Mocek Anja, Weber Valeria, Schmölders Johanna, Witt Henning, Gothe Holger
IGES Institut GmbH, Friedrichstr. 180, 10117 Berlin, Germany.
Bristol Myers Squibb GmbH & Co. KGaA, Arnulfstr. 29, 80636 München, Germany.
Prev Med Rep. 2022 Jun 13;28:101861. doi: 10.1016/j.pmedr.2022.101861. eCollection 2022 Aug.

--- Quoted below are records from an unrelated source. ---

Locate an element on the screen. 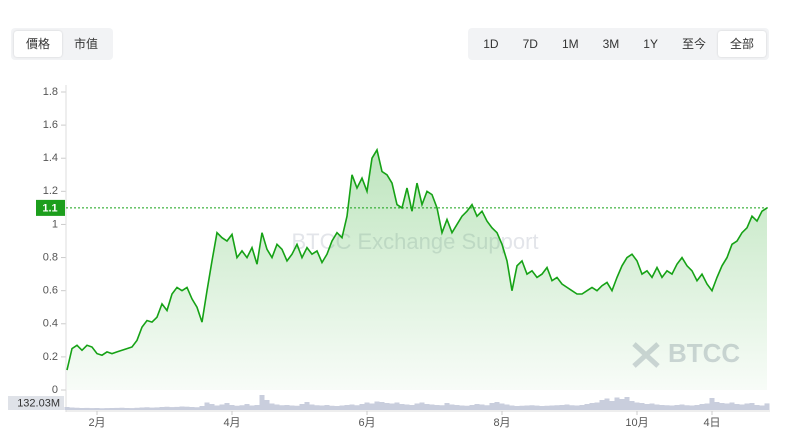 This screenshot has height=439, width=795. metric-tabs: 價格 市值 is located at coordinates (62, 44).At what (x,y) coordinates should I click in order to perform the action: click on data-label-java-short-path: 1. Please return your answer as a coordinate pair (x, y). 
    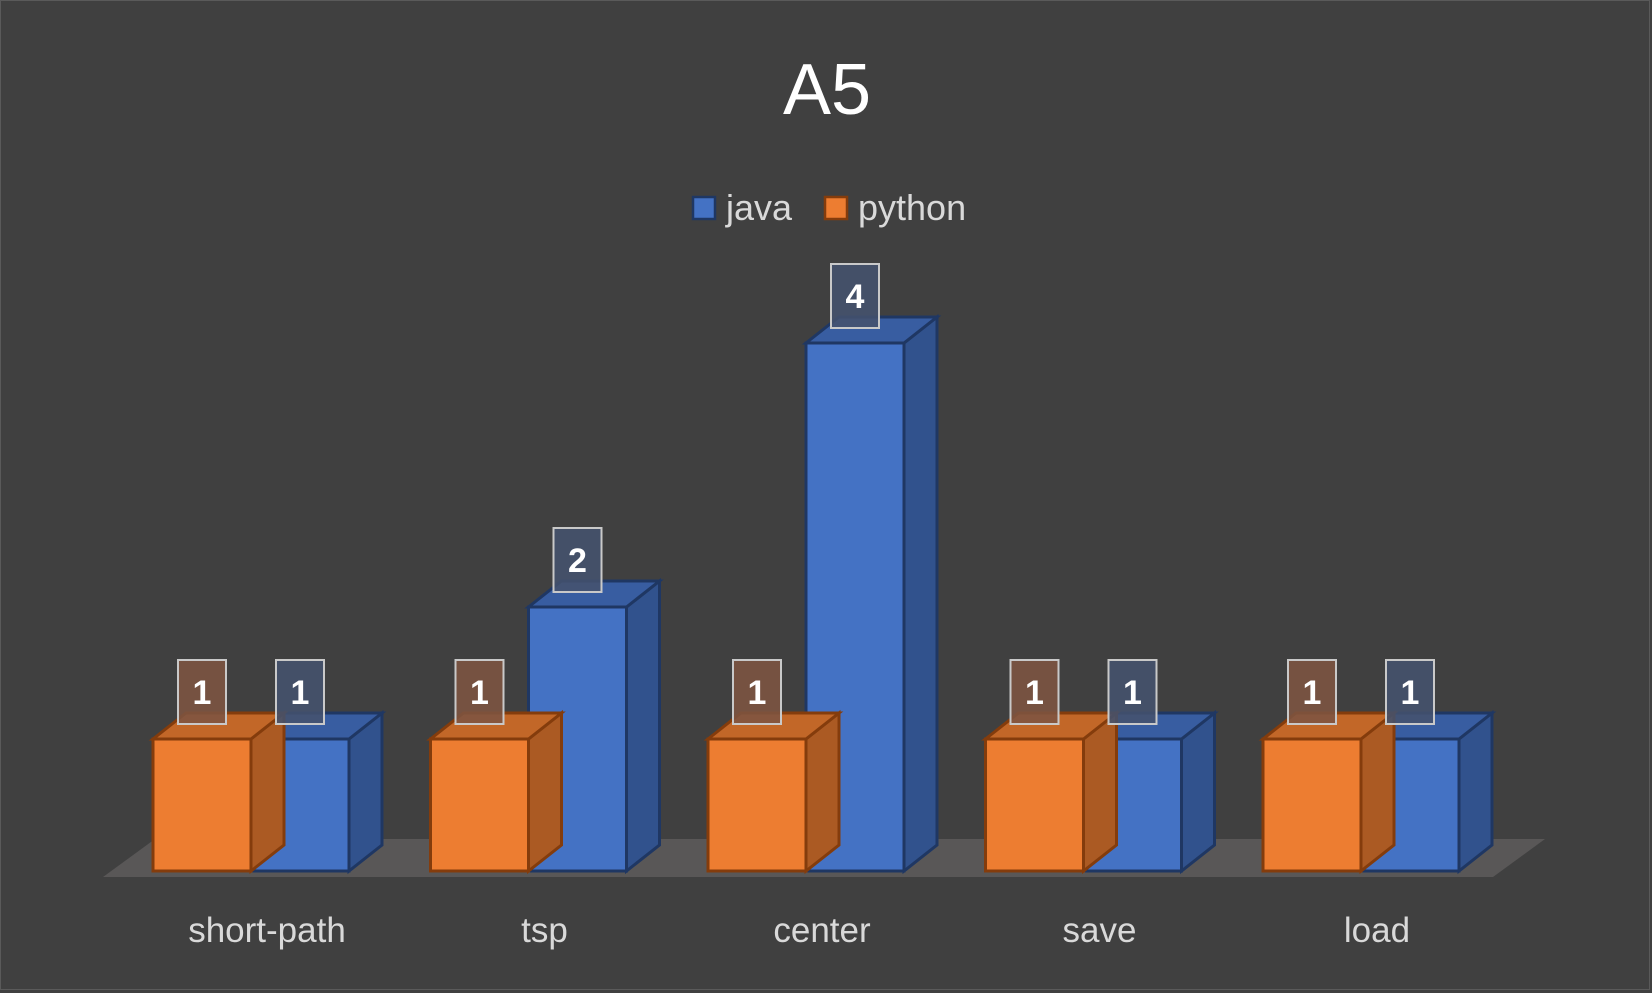
    Looking at the image, I should click on (300, 692).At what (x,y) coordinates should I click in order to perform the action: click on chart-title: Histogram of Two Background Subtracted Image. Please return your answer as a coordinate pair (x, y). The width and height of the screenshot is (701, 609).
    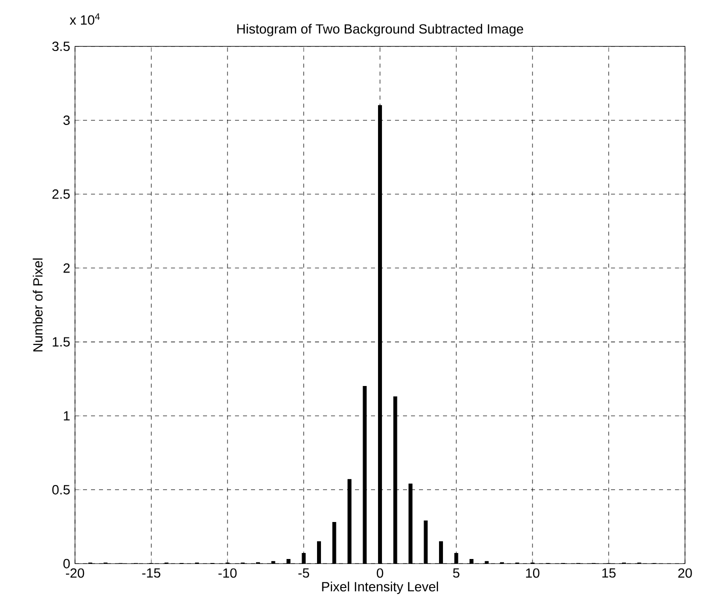
    Looking at the image, I should click on (380, 30).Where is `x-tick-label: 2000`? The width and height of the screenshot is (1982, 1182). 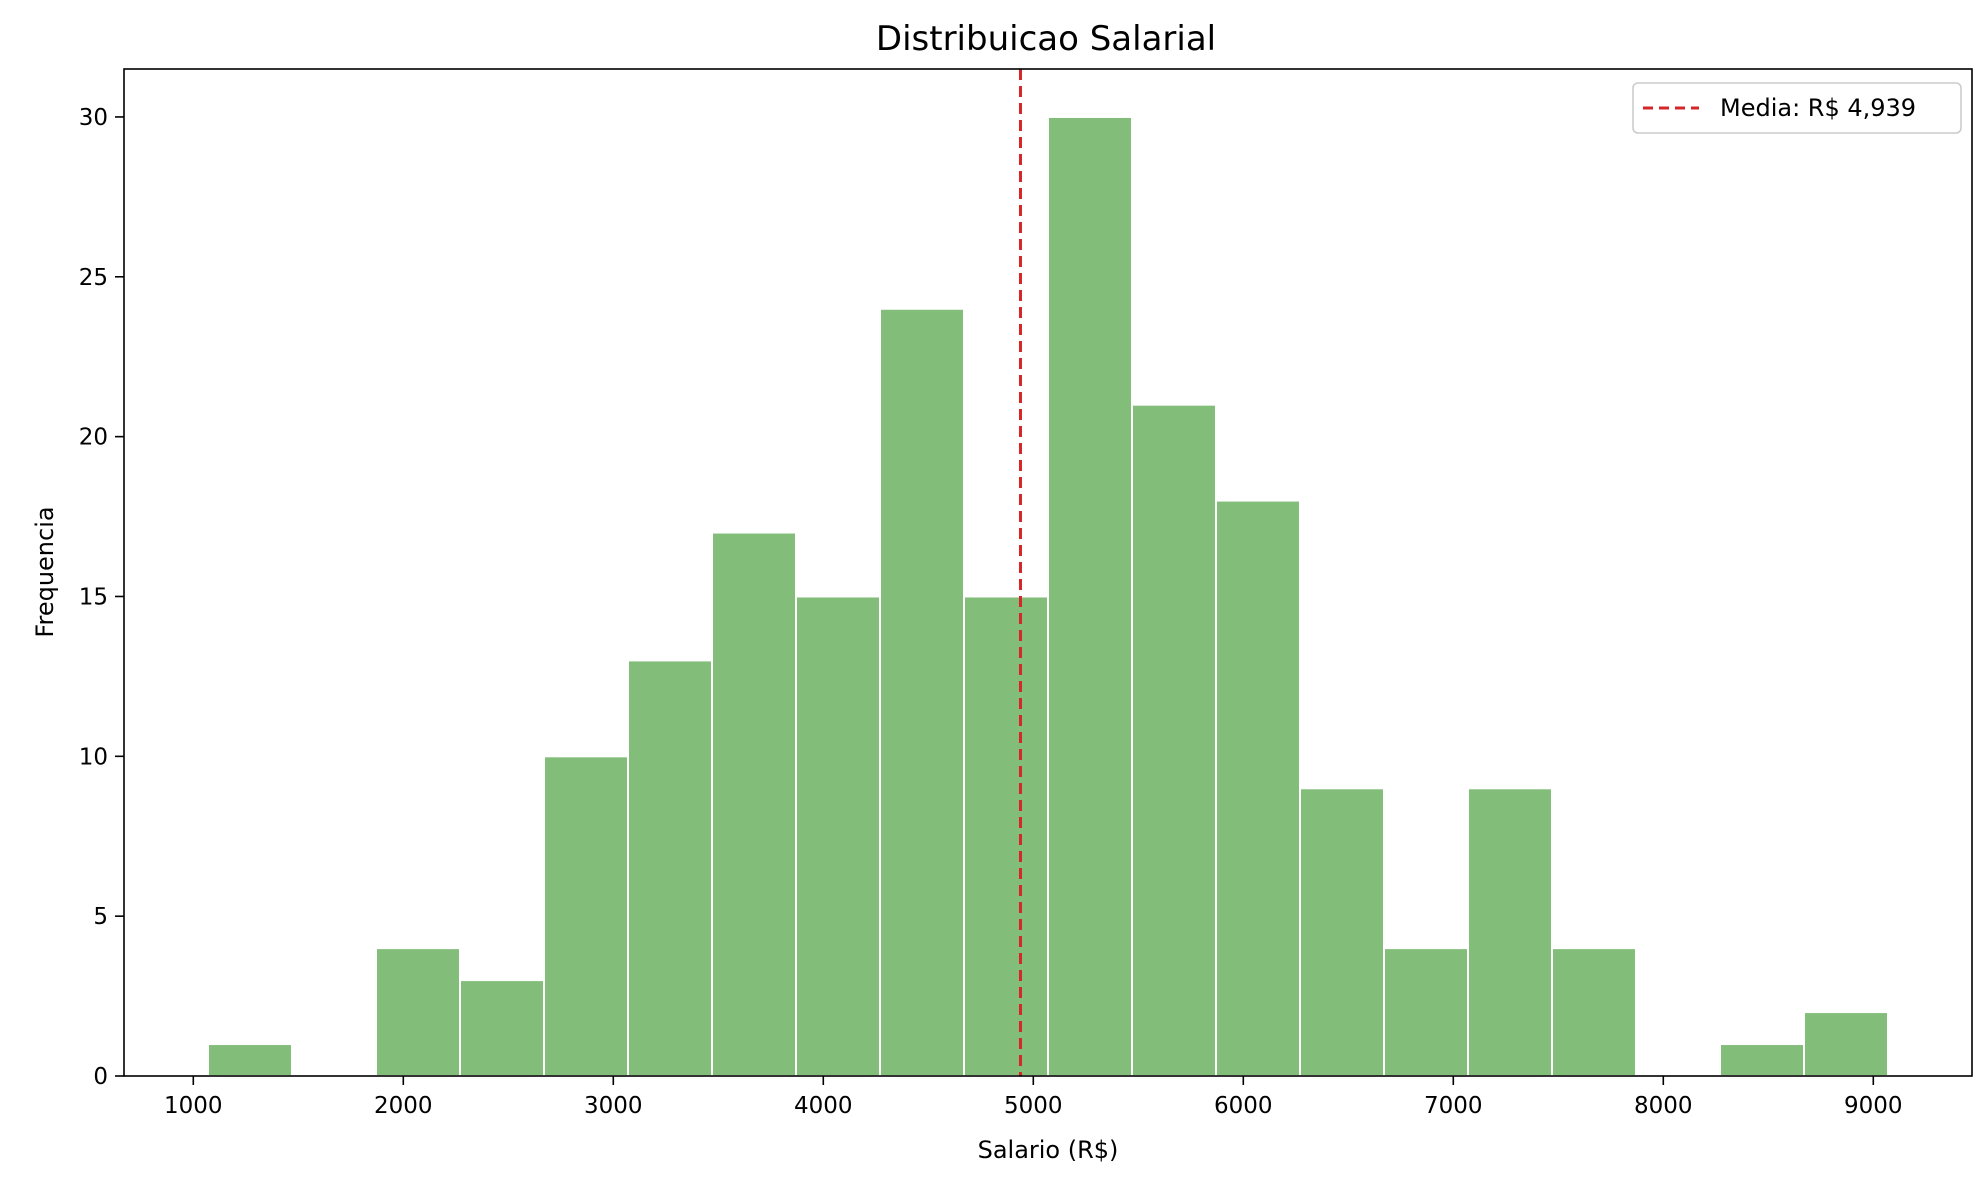
x-tick-label: 2000 is located at coordinates (404, 1106).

In Germany, there is little real-world evidence on physicians' choice of oral anticoagulants (OACs). Our study aimed at assessing preferences for and prescribing patterns of treatment options for stroke prevention in atrial fibrillation in clinical practice in Germany. We conducted a nationwide quantitative online survey among office-based physicians in Germany. Physicians were asked about their preference for and use of treatment options as well as factors influencing their choice of a specific OAC. A total of n = 953 physicians was surveyed in September and October 2020 (general physicians: 36.0%; internists: 37.3%; cardiologists: 23.7%; neurologists: 10.5%; multiple specialties possible). Preference and use were highest for non-vitamin K oral anticoagulants (NOACs); followed by vitamin K antagonists (VKAs). Most preferred OACs were apixaban (39.3%), rivaroxaban (28.5%) and edoxaban (14.7%). Most used OACs were apixaban (24.3%), rivaroxaban (21.2%) and phenprocoumon (21.4%). NOACs were preferred more often than used (85.6% > 68.6%). VKAs were preferred less often than used (9.6% < 23.5%). OAC attributes and patient characteristics related to efficacy and safety, as well as patients' kidney function were most important when selecting a specific OAC. Federal and regional governance instruments likely influenced treatment decision-making. We found a high divergence between preferences for and use of available treatment options in clinical practice. Further exploration of the importance of OAC attributes, patient characteristics as well as federal and regional governance instruments for physicians' choice of a specific OAC may help to further optimize the healthcare of patients with atrial fibrillation in the long-term.
在德国,几乎没有关于医生选择口服抗凝剂(OACs)的真实世界证据。我们的研究旨在评估德国临床实践中房颤患者预防中风治疗方案的偏好和处方模式。我们在德国的门诊医生中进行了一项全国性的定量在线调查。医生们被问及他们对治疗方案的偏好和使用情况,以及影响他们选择特定OAC的因素。2020年9月和10月共对n = 953名医生进行了调查(全科医生:36.0%;内科医生:37.3%;心脏病专家:23.7%;神经科医生:10.5%;可能涉及多个专科)。非维生素K口服抗凝剂(NOACs)的偏好和使用程度最高;其次是维生素K拮抗剂(VKAs)。最受青睐的OAC是阿哌沙班(39.3%)、利伐沙班(28.5%)和依度沙班(14.7%)。使用最多的OAC是阿哌沙班(24.3%)、利伐沙班(21.2%)和苯丙香豆素(21.4%)。NOACs的偏好率高于使用率(85.6% > 68.6%)。VKAs的偏好率低于使用率(9.6% < 23.5%)。在选择特定OAC时,与疗效和安全性相关的OAC属性、患者特征以及患者的肾功能最为重要。联邦和地区治理工具可能影响了治疗决策。我们发现临床实践中可用治疗方案的偏好和使用之间存在很大差异。进一步探讨OAC属性、患者特征以及联邦和地区治理工具对医生选择特定OAC的重要性,可能有助于长期进一步优化房颤患者的医疗保健。